Mr Cook predicts the managed-office and serviced-office sectors are set for a major surge of demand as smaller companies, in particular – but even large companies that are less certain about the future – start to resist taking long leases, in favour of the more virtual environments provided by these sectors.

Nabeel Chowdery, managing director of Manchester-based Property Route, which has a £75m commercial property portfolio, thinks 2007 will be similar to 2006 although the recent rise in interest rate has yet to work through the market fully.

He expects to see a more cautious approach to commercial investment stock, especially secondary and out-of-town locations.

Eleanor Richardson, partner at City of London-based legal firm KSB Law makes the following observations: The conversion of property companies to Reits will take most of the headlines as the final details of the UK scheme are published in the first quarter of 2007.

This may well see an increase in movement at the corporate end of the commercial property market as private companies seek to become, or merge with plcs in order to qualify for Reit status.

Ms Richardson also says 2007 could also see the end of forfeiture as we know it, if the current bill makes it through parliament, although it appears that this may well only change the procedure for forfeiture, rather than taking away the right for landlords to evict commercial tenants completely.

She also predicts that “with weather records being broken left right and centre in the UK, the focus is shifting more and more towards the effects our developments have on the environment, and 2007 may well see even more stringent planning conditions being imposed on both residential and commercial schemes.”

She says any such developments are bound to increase the cost of developing a site; a cost that developers will want to make sure they can pass onto the purchaser or tenants.

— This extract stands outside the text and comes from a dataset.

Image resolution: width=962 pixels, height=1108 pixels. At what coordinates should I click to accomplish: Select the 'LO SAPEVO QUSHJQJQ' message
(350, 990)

John Ralph, head of property finance at Dickinson Dees law firm, predicts 2007 will see an increase in personal investments into niche types of property including bare land, self-build schemes and agricultural tenancies since pension companies widened the appeal of Sipps.

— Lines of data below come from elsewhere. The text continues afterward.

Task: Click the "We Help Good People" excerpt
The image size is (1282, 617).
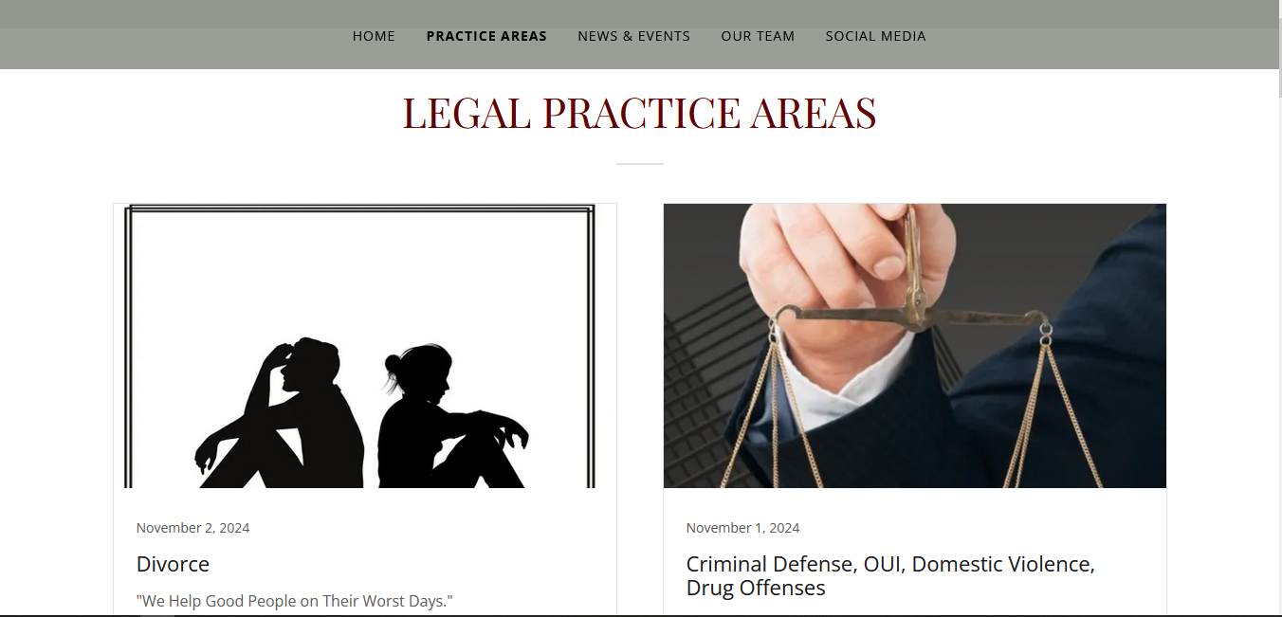Action: click(x=295, y=601)
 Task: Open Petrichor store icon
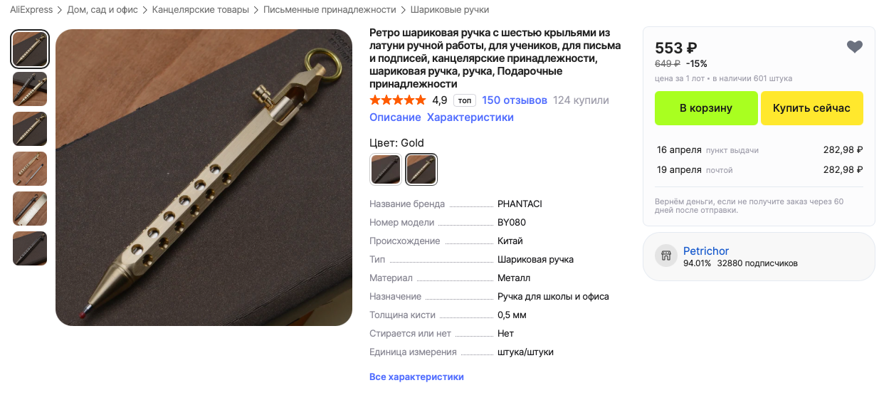[666, 256]
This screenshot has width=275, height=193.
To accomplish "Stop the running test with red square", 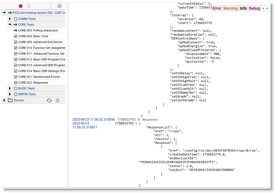I will tap(21, 6).
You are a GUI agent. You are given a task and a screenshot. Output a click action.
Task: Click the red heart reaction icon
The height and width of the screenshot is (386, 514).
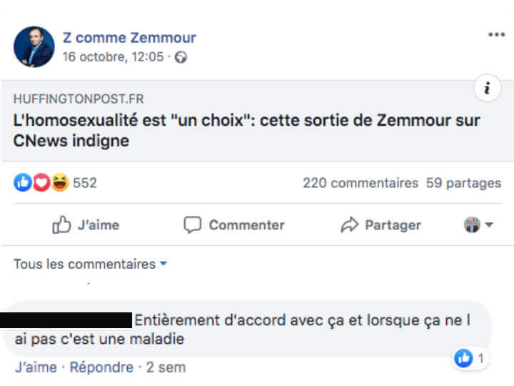click(41, 183)
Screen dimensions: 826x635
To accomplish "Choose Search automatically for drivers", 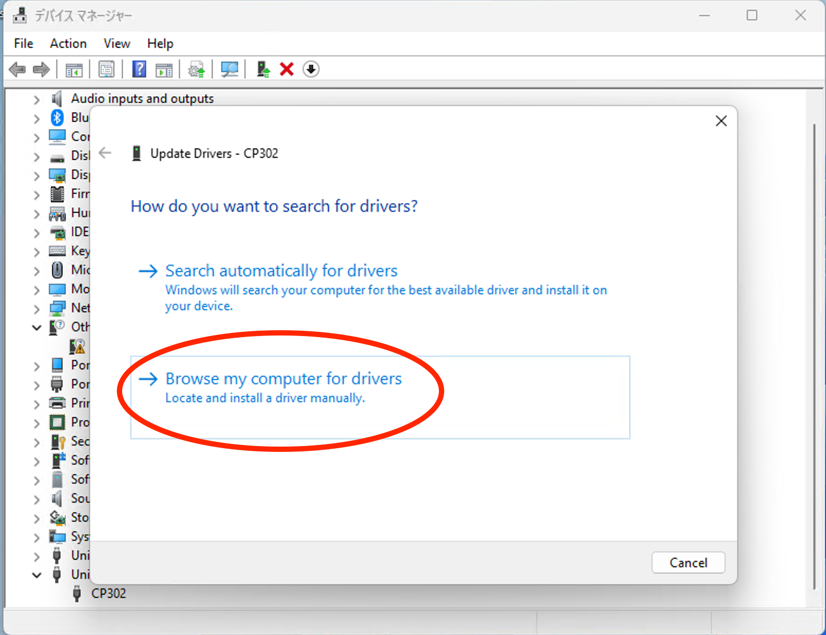I will pyautogui.click(x=281, y=271).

“Despite proposed restrictions on the transmission of Sipp property to family members, investing through Sipps in commercial property will continue to be a popular and tax-effective way of investing for retirement.”

Mr Ralph says the pick up in the FTSE may ease the strangulation on rental yields in the investment sector and investors will, for the first time in five years, be able to rival property as an appreciative investment.

“This will be a gradual improvement but if the British pound continues to remain buoyant against the US dollar, the equities market is tipped to thrive.

Meanwhile, in the general commercial industry, Mr Ralph believes the introduction of Reits could have interesting consequences.

He says, for example, that if UK Reits seek to invest in overseas properties, this could have an adverse effect on the UK market.

“However, with the current strength of the UK commercial market, it is probable that we will see many foreign funds investing in UK assets.”

Mat Oakley, head of Savills’ commercial research, says 2007 will see the office market continue to outperform the industrial and retail markets. This will primarily be driven by rising demand, and falling vacancy rates in London and the South East, which in turn will drive rents steadily upwards.

“The big question facing the sector in 2007 is whether the weight of money targeted at commercial property will be sustained. This has been the primary driver of the rising prices and high returns seen over the last three years. “Our research into investor’s plans for 2007 indicate that demand will be above average, though lower than the levels seen in 2005/6. There are further price rises to come on prime product, but they growth will not be as strong as we've seen in recent years.”